Items from a dataset:
———

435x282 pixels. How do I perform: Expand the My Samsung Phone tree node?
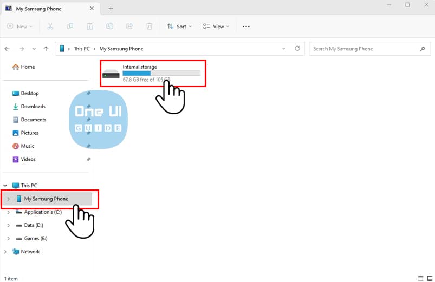8,199
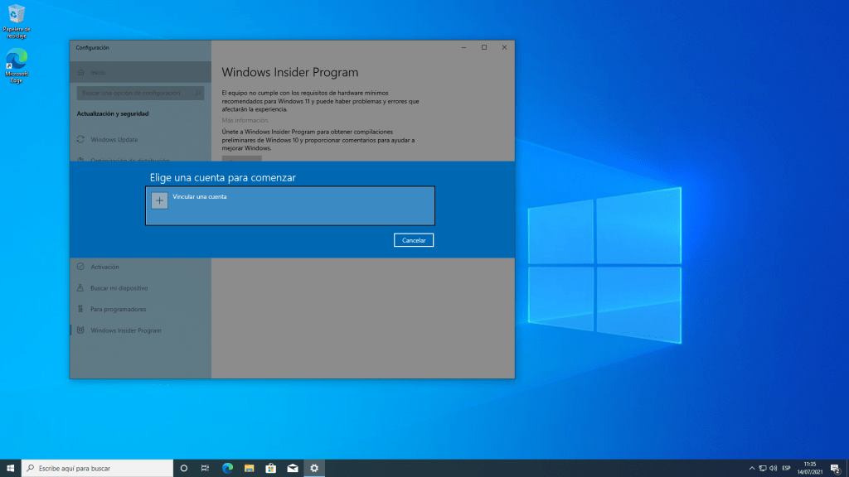Screen dimensions: 849x477
Task: Select Windows Insider Program in the sidebar
Action: click(126, 330)

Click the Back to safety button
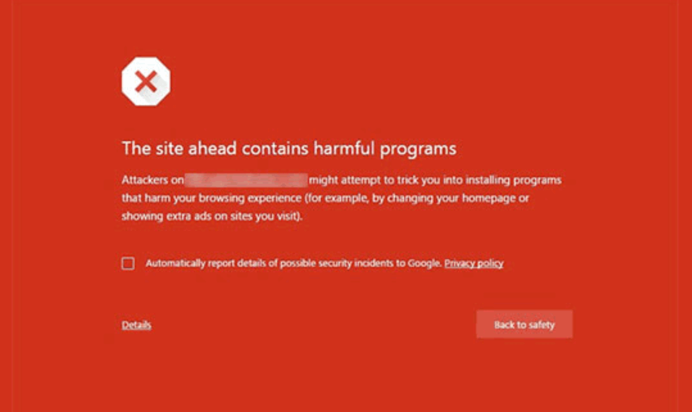click(525, 325)
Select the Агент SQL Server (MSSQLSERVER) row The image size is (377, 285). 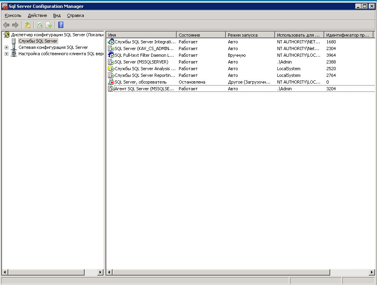tap(144, 89)
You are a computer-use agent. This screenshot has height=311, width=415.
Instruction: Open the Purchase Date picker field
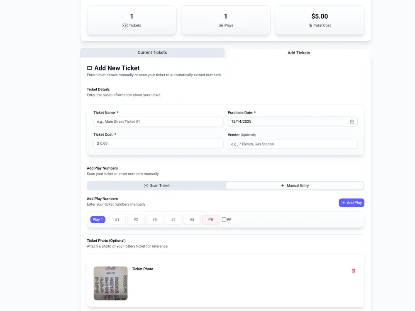pos(288,121)
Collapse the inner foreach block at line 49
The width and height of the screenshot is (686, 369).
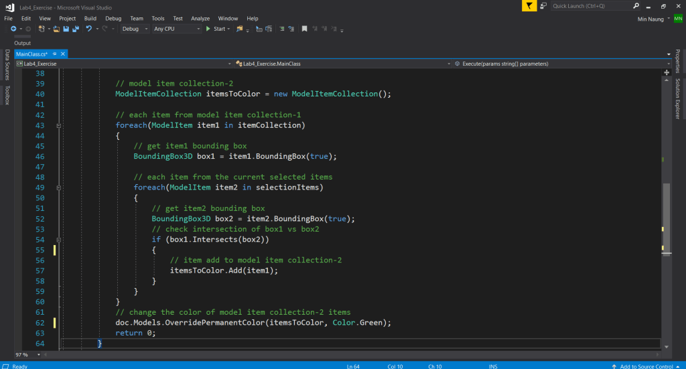[59, 188]
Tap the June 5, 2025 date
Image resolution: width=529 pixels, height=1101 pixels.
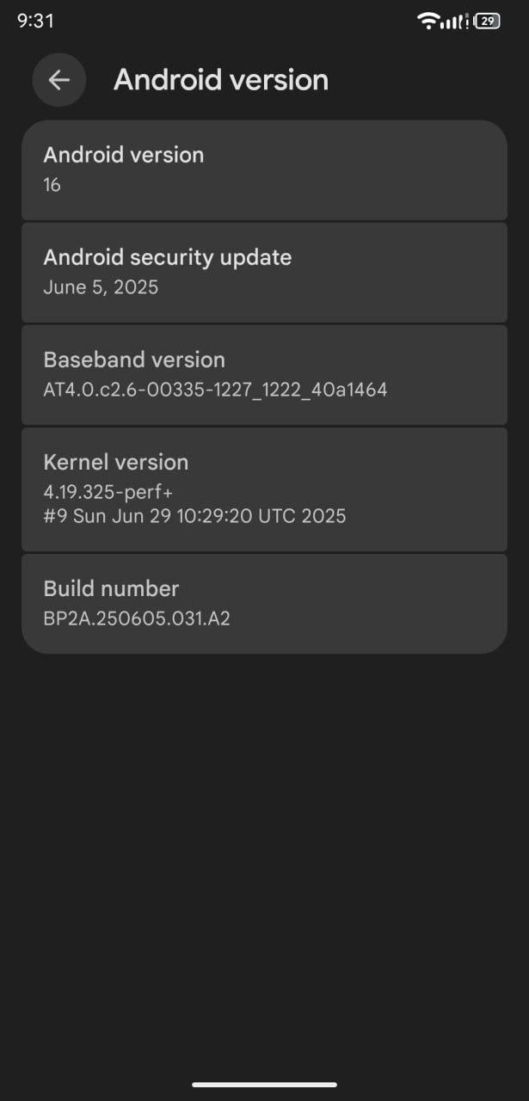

———

ASSIGNMENT »
Exactly the lines from the one containing "Collapse the inner foreach block at line 49" to the final line of the entries are wanted; please write them out, both ends included, but not the pictures.

SOLUTION FOR THIS TASK »
Collapse the inner foreach block at line 49
The width and height of the screenshot is (686, 369).
[59, 188]
Tap the June 5, 2025 date
Image resolution: width=529 pixels, height=1101 pixels.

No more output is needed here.